RF – E isso é fácil de acontecer?
MA – É muito difícil, porque se tiver um trabalho bem feito pela perícia e pelos policiais civis, pela Polícia Civil pode se chegar à conclusão se houve ou não um homicídio ou se foi suicídio.
RF – Essa parte de conversar com familiares, parentes da vítima para saber se existia alguma perseguição, algum dado, por exemplo, em todos os casos de suicídio, esse procedimento é executado, independente de como está a cena do crime, para poder descartar as possibilidades de ser um homicídio, por exemplo?
MA – Sim, quando existe a dúvida se houve ou não o homicídio, e mesmo sem a dúvida, suicídio confirmado tem que se concluir o procedimento e encaminhar para o Ministério Público a causa, o que levou a pessoa a cometer o suicídio, embora tenha sido a própria vida. Mas você tem que justificar para o Ministério Público, e para isso a gente vai ouvir, vai juntar os laudos local, o laudo do corpo e delito e as oitivas das pessoas que conheciam a vítima, que tenham alguma informação de relevância para concluir o procedimento.
RF – Em 2021 explodiu o número de casos, nesse curto intervalo de tempo.
MA – Houve uma incidência grande de casos de suicídios aqui na região.
RF – Destes casos, tem algum que ainda está em investigação ou todos foram consumados como suicídio?
MA – A grande maioria já foi constatado que houve realmente, foi suicídio. Aqueles que eu tive conhecimento, dois foram questão passional, de pessoas que por uma desilusão amorosa acabou tirando a própria vida; outros foram questão pessoal, desse tipo, mas todos já definidos, sem haver a dúvida que tenha ou não sido suicídio.
RF – Mas, poderia afirmar que não existe mais nenhum caso sendo investigado ou ainda existe algum em Euclides da Cunha?
MA – Não, não existe. Daqui de Euclides da Cunha, todos os casos até então divulgados como suicídio foram comprovados.
RF – Na sua opinião e levando em consideração a sua experiência de trabalho, o que você tem observado a respeito desse crescimento tão grande de suicídios em Euclides da Cunha?

Trechos dos dados:
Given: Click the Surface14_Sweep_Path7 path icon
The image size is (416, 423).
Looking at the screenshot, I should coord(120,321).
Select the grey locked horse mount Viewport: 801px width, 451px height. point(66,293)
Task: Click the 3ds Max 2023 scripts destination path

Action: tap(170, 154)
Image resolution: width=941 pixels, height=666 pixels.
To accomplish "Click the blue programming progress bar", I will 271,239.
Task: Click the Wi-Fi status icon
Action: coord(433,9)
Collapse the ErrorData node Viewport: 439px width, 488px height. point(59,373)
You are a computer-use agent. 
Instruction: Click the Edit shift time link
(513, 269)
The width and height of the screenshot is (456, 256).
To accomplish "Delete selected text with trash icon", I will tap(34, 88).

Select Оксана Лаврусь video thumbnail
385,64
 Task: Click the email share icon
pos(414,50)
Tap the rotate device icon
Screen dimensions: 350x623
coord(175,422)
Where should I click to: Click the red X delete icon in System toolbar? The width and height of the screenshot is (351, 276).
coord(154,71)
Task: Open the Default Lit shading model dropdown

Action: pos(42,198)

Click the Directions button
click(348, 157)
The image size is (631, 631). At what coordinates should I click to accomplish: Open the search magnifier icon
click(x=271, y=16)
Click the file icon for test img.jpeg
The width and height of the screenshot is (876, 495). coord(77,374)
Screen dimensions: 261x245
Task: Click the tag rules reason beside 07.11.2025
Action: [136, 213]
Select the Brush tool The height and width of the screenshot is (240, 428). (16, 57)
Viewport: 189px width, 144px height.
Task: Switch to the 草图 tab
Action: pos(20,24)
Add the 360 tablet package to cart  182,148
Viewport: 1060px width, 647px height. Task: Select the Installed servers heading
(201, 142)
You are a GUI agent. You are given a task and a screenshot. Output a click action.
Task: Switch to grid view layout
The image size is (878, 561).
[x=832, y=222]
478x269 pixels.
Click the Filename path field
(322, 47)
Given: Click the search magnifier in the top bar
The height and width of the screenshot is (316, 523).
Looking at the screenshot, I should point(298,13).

Enunciado da tarefa:
Transcreva sem alterações o trecho da entrevista sobre suicídios em Euclides da Cunha que vai de "MA – A grande" a "suicídios em Euclides da Cunha?".

Resposta da tarefa:
MA – A grande maioria já foi constatado que houve realmente, foi suicídio. Aqueles que eu tive conhecimento, dois foram questão passional, de pessoas que por uma desilusão amorosa acabou tirando a própria vida; outros foram questão pessoal, desse tipo, mas todos já definidos, sem haver a dúvida que tenha ou não sido suicídio.
RF – Mas, poderia afirmar que não existe mais nenhum caso sendo investigado ou ainda existe algum em Euclides da Cunha?
MA – Não, não existe. Daqui de Euclides da Cunha, todos os casos até então divulgados como suicídio foram comprovados.
RF – Na sua opinião e levando em consideração a sua experiência de trabalho, o que você tem observado a respeito desse crescimento tão grande de suicídios em Euclides da Cunha?